Donn's Legacy, page 5
For an instant, I considered going downstairs and telling Darlene my theory. I could encourage her to start clearing out some of her accumulated junk. But though Yuri pushed a “supernatural second” approach with the Soul Searchers, trying to rule out mundane answers before turning to paranormal ones, he still set up our ghost-hunting gear. He always made sure.
With my back against the frame of an open bedroom door, I settled myself into a relaxed, cross-legged seat on the floor. I placed the sage and the campy lighter on the floor in front of me, within easy reach in case they were needed. Then, eyes closed, I took a deep breath in through my nose. The dusty air burned my nasal passages, but I did my best to ignore the sensation, holding my breath for a moment before slowly releasing it out of my mouth. I repeated the process, focusing on a different part of my body with each breath until I could slump, relaxed, against the doorframe.
The breathing technique was relatively new to me. Elizabeth had shown me how to do it during a recent massage session as a way to help me clear my mind. Once I was no longer thinking about my surroundings or worrying about the future, it was easier to cast my consciousness outward.
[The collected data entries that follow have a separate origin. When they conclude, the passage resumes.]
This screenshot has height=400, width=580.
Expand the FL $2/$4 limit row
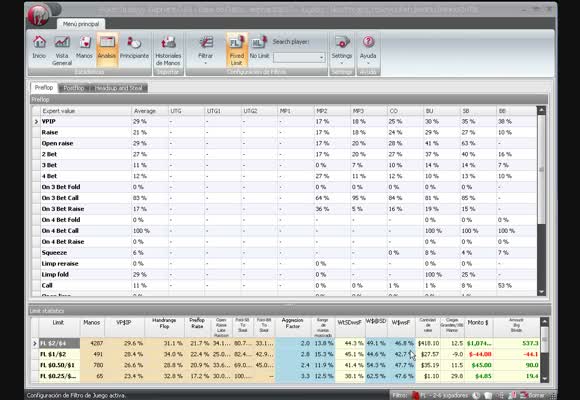pos(35,343)
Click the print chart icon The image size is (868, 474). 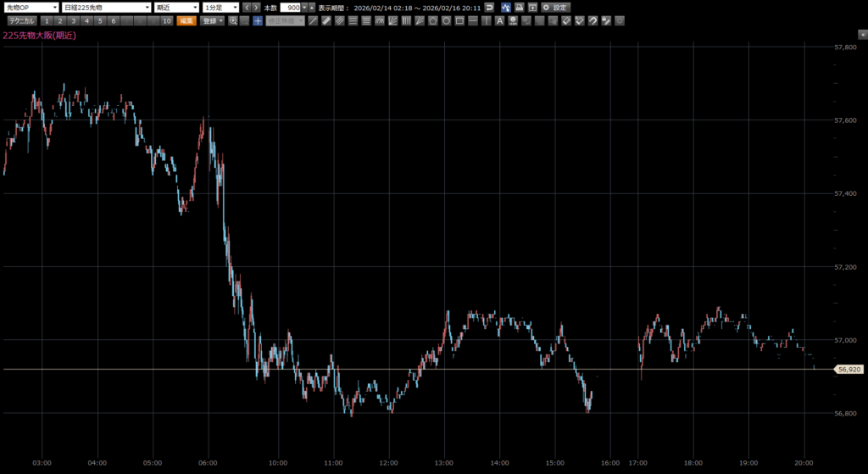519,7
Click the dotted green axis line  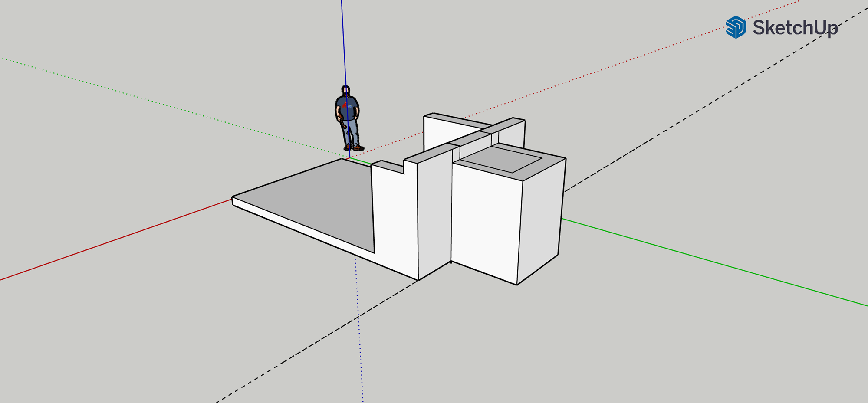(x=174, y=107)
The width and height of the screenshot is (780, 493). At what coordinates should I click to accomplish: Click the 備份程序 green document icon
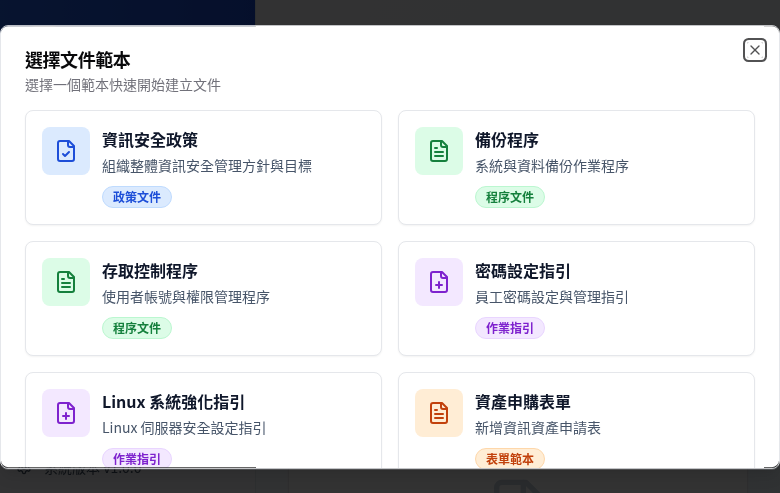click(439, 151)
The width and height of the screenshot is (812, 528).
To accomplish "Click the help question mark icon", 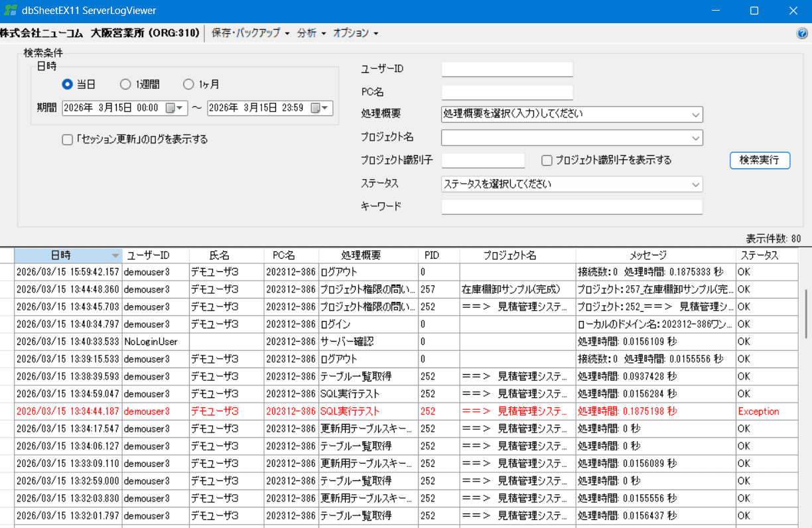I will click(802, 33).
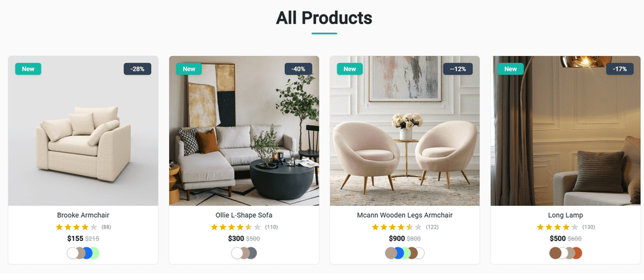Viewport: 644px width, 280px height.
Task: Open the Brooke Armchair product title
Action: [83, 215]
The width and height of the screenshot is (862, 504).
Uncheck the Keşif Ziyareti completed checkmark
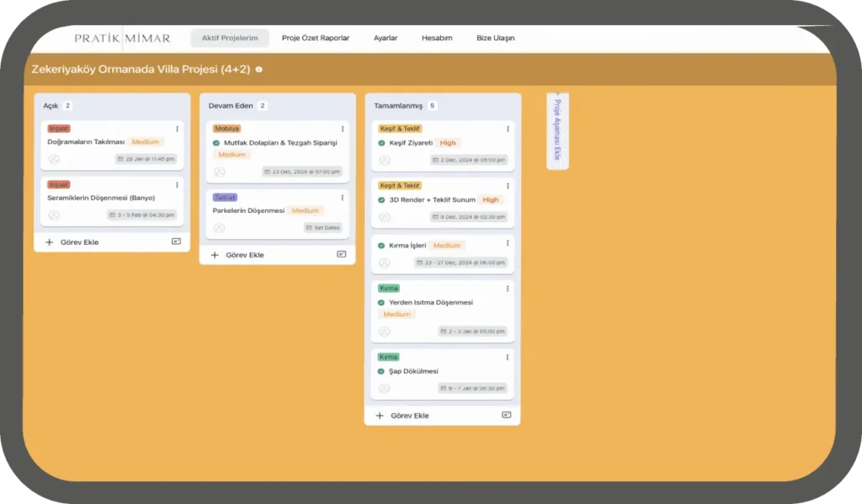(x=381, y=143)
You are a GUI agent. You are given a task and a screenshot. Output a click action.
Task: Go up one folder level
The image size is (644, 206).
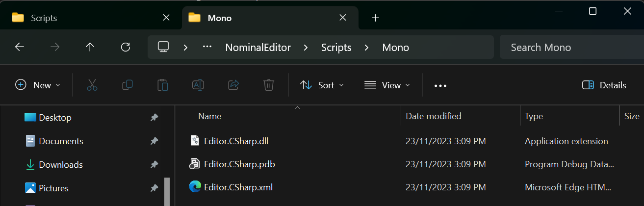tap(90, 47)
I did so more thoroughly than I had in the cemetery. There, I had only been feeling for my mother—and half-heartedly at that. In my experience, cemeteries were some of the least haunted places around. I’d had far more hair-raising experiences in libraries, motels, and private residences than within the serene surroundings of a graveyard.
Here, I felt outward for anyone and anything at all. I sent my mind down the hallway and into each bedroom, allowing my sixth sense to creep along like invisible tendrils, touching and feeling the air as I went. I pictured the whole of Darlene’s house, what I knew of the inside and the outside, and even into her yard and along the fence line.
I sensed nothing.
For a moment, I considered taking off my black tourmaline necklace. Was it preventing me from feeling whatever presence lurked here? Its protective energy shielded me from malevolent forces; I would be able to feel a friendly ghost but was essentially numb to anything that would want to harm Darlene.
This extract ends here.